#### LISTED RECORDS ####

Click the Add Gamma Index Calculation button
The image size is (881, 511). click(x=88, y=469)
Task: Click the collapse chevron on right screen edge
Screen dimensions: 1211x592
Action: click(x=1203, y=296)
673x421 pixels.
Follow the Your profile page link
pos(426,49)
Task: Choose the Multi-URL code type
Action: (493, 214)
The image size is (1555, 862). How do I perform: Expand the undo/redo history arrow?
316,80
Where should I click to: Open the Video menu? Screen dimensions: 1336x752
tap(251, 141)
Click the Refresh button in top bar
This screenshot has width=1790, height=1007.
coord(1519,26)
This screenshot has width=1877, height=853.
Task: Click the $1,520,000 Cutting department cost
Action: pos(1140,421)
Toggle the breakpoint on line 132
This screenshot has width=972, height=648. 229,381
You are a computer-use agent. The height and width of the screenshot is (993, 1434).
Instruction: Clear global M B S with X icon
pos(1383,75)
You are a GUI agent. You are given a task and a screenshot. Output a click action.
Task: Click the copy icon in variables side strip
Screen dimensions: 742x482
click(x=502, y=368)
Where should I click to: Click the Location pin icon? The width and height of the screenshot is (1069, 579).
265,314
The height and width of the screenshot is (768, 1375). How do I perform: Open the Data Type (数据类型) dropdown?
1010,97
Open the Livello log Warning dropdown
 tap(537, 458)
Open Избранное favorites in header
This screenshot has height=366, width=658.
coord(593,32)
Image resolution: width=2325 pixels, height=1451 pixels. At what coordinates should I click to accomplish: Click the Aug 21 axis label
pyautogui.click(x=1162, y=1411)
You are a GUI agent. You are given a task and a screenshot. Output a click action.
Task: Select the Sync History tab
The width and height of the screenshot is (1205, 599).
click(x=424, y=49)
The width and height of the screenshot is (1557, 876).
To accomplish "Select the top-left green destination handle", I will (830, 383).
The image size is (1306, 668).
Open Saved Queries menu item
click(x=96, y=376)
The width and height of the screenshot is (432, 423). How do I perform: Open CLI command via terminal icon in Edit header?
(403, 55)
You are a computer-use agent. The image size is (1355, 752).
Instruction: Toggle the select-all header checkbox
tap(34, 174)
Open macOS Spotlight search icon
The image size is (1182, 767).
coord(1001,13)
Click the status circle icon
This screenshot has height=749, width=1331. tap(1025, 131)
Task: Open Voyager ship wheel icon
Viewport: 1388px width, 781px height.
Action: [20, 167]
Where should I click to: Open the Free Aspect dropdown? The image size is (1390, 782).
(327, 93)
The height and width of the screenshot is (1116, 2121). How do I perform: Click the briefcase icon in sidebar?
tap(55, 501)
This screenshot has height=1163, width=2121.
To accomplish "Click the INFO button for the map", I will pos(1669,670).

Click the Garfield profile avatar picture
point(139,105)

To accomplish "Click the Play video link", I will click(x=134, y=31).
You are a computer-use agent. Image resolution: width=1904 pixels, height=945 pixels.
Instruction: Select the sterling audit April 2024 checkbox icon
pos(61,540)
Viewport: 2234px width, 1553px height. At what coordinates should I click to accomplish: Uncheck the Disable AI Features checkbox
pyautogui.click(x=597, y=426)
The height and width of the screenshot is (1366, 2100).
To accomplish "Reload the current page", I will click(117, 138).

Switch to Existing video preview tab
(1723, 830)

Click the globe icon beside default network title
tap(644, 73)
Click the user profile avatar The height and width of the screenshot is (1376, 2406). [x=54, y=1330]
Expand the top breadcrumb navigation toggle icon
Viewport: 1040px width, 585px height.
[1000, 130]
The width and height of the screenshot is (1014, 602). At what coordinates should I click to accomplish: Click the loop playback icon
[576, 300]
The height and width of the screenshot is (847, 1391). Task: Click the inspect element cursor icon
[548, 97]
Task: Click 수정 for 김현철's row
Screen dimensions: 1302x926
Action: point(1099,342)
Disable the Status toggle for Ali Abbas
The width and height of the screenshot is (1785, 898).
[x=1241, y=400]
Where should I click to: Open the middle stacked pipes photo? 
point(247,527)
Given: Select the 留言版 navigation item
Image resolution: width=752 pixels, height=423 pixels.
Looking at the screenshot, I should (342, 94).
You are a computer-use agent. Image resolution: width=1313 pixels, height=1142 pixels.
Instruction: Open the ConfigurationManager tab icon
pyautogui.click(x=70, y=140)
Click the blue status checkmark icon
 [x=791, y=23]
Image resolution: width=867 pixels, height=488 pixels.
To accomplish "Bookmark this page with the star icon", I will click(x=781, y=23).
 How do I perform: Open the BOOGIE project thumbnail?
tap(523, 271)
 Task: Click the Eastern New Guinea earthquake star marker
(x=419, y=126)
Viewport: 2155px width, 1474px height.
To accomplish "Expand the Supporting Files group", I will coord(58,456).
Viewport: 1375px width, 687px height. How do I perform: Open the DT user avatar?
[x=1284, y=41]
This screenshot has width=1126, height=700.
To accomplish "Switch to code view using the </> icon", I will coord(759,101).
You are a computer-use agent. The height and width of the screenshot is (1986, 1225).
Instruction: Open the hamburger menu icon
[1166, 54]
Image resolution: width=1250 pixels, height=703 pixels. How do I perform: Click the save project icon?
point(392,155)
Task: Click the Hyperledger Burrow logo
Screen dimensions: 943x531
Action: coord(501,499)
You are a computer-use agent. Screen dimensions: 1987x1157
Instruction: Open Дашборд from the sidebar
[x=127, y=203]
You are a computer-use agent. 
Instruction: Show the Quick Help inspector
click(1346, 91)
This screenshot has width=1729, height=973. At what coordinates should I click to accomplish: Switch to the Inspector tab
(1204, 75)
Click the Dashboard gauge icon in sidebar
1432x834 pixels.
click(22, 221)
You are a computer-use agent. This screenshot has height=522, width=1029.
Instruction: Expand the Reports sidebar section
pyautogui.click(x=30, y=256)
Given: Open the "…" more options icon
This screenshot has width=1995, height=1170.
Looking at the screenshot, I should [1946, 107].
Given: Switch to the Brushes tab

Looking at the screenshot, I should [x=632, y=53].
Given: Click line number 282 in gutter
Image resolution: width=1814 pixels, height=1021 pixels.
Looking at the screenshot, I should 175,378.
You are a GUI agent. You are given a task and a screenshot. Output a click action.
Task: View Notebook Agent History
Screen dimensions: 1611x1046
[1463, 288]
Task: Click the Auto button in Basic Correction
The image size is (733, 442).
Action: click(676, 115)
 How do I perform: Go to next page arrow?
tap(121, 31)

####

● **TASK OBJECTIVE**: Find "Open Избранное favorites in header" in the entries above and copy that whole line exactly, then each line after it through the line that contains "Task: Open Voyager ship wheel icon".

● **TASK ANSWER**:
Open Избранное favorites in header
This screenshot has height=366, width=658.
coord(593,32)
Image resolution: width=2325 pixels, height=1451 pixels. At what coordinates should I click to accomplish: Click the Aug 21 axis label
pyautogui.click(x=1162, y=1411)
You are a GUI agent. You are given a task and a screenshot. Output a click action.
Task: Select the Sync History tab
The width and height of the screenshot is (1205, 599).
click(x=424, y=49)
The width and height of the screenshot is (1557, 876).
To accomplish "Select the top-left green destination handle", I will (830, 383).
The image size is (1306, 668).
Open Saved Queries menu item
click(x=96, y=376)
The width and height of the screenshot is (432, 423). How do I perform: Open CLI command via terminal icon in Edit header?
(403, 55)
You are a computer-use agent. The image size is (1355, 752).
Instruction: Toggle the select-all header checkbox
tap(34, 174)
Open macOS Spotlight search icon
The image size is (1182, 767).
coord(1001,13)
Click the status circle icon
This screenshot has height=749, width=1331. tap(1025, 131)
Task: Open Voyager ship wheel icon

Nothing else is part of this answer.